According to a league source, the Rockets will make a bid for Carmelo Anthony this summer, even though they probably won’t have cap space and would have to orchestrate a creative sign-and-trade. The source said Houston asked the Knicks about Anthony before February’s trade deadline.
The Knicks have held discussions with the Rockets about power forward Omer Asik. Even though Rockets president Daryl Morey is the pioneer of advanced statistics and Anthony has never fared well in some efficiency categories, Morey’s old-school instincts believe he could form a terrific Big 3 with Dwight Howard and James Harden. Rockets management also believes Anthony has made advancements in the grit department the past two seasons.

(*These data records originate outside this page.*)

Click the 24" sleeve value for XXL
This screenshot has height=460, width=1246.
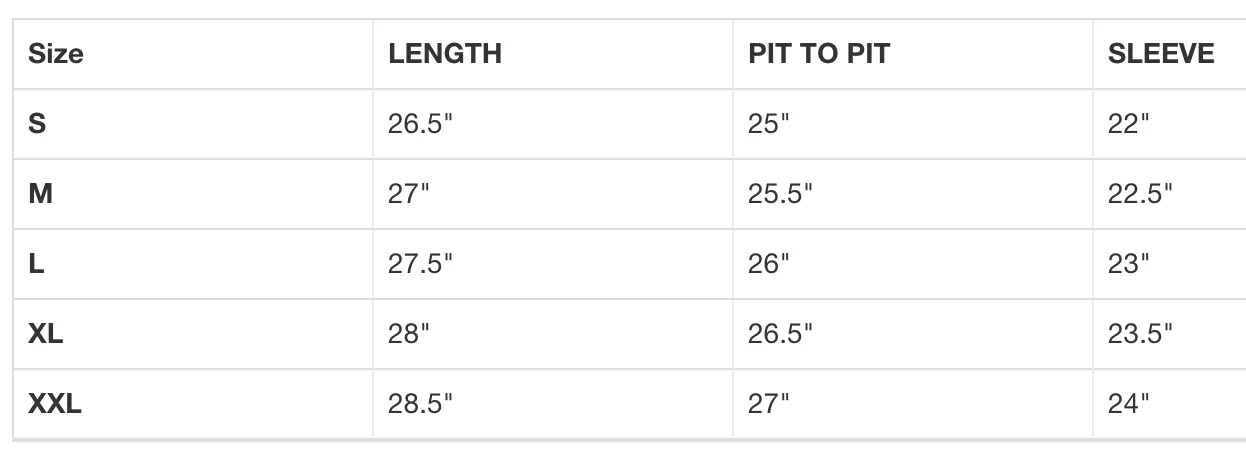pos(1128,404)
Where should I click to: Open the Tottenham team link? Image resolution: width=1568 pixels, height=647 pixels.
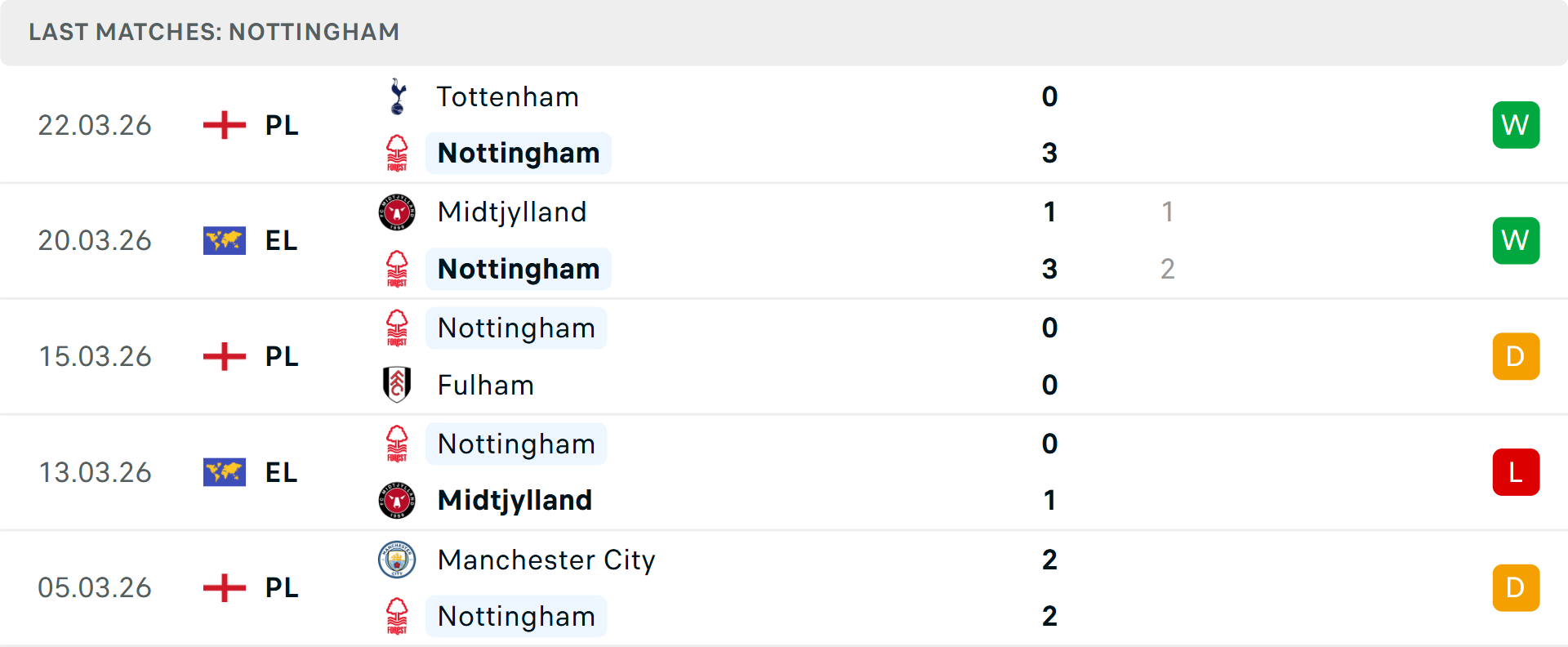coord(507,96)
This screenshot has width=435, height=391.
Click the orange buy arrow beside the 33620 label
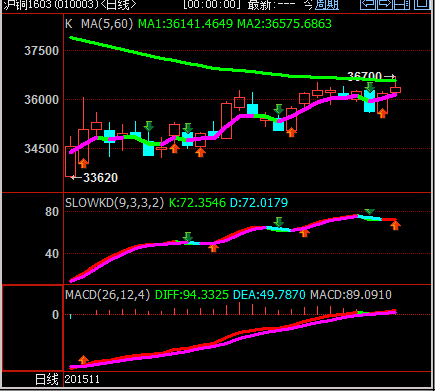[x=83, y=163]
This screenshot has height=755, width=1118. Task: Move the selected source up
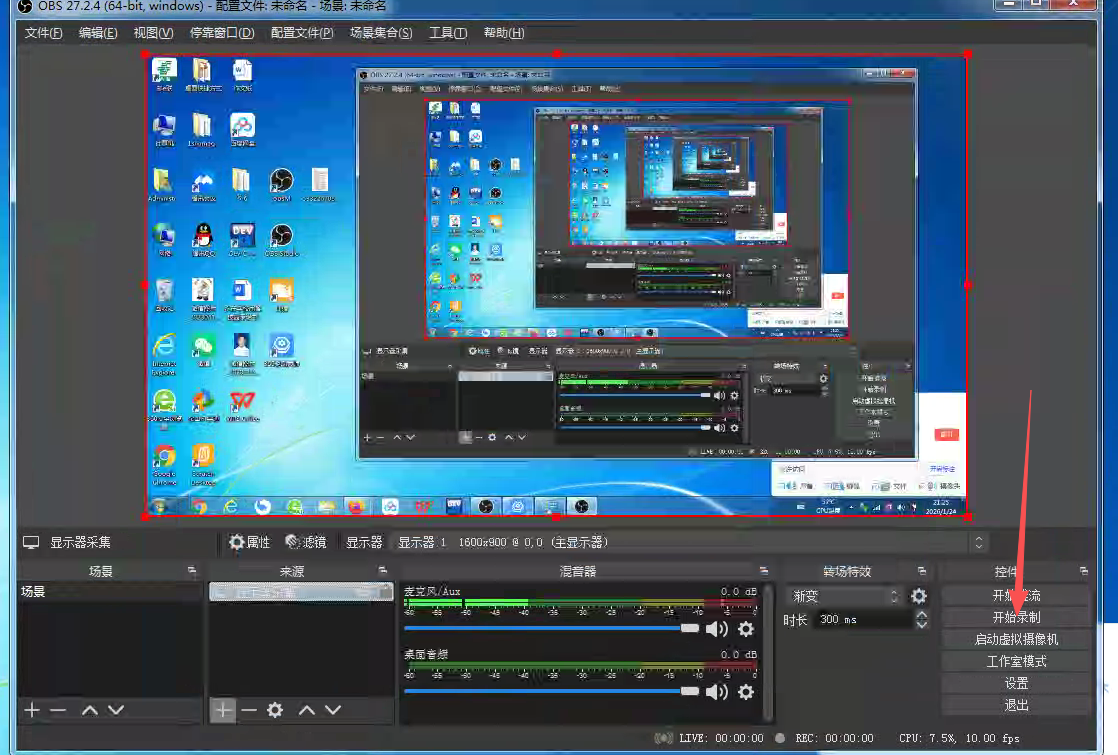[x=307, y=710]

The only way the Rockets can get under the cap is by dealing the expiring contracts of Jeremy Lin, who is entering the poison pill year of $15 million, and Asik, also scheduled to make $15 million.
But even if the Rockets don’t, a desperate Knicks team could take on Lin or Asik and draft picks if Phil Jackson doesn’t believe in building around Anthony. The Knicks still would be set for 2015’s free agency and Lin wold be a drawing card during a season the Knicks may want to tank and fall into the lottery.
Howard has been most outspoken in encouraging Anthony to consider smaller markets than New York just like Howard did in eschewing Los Angeles.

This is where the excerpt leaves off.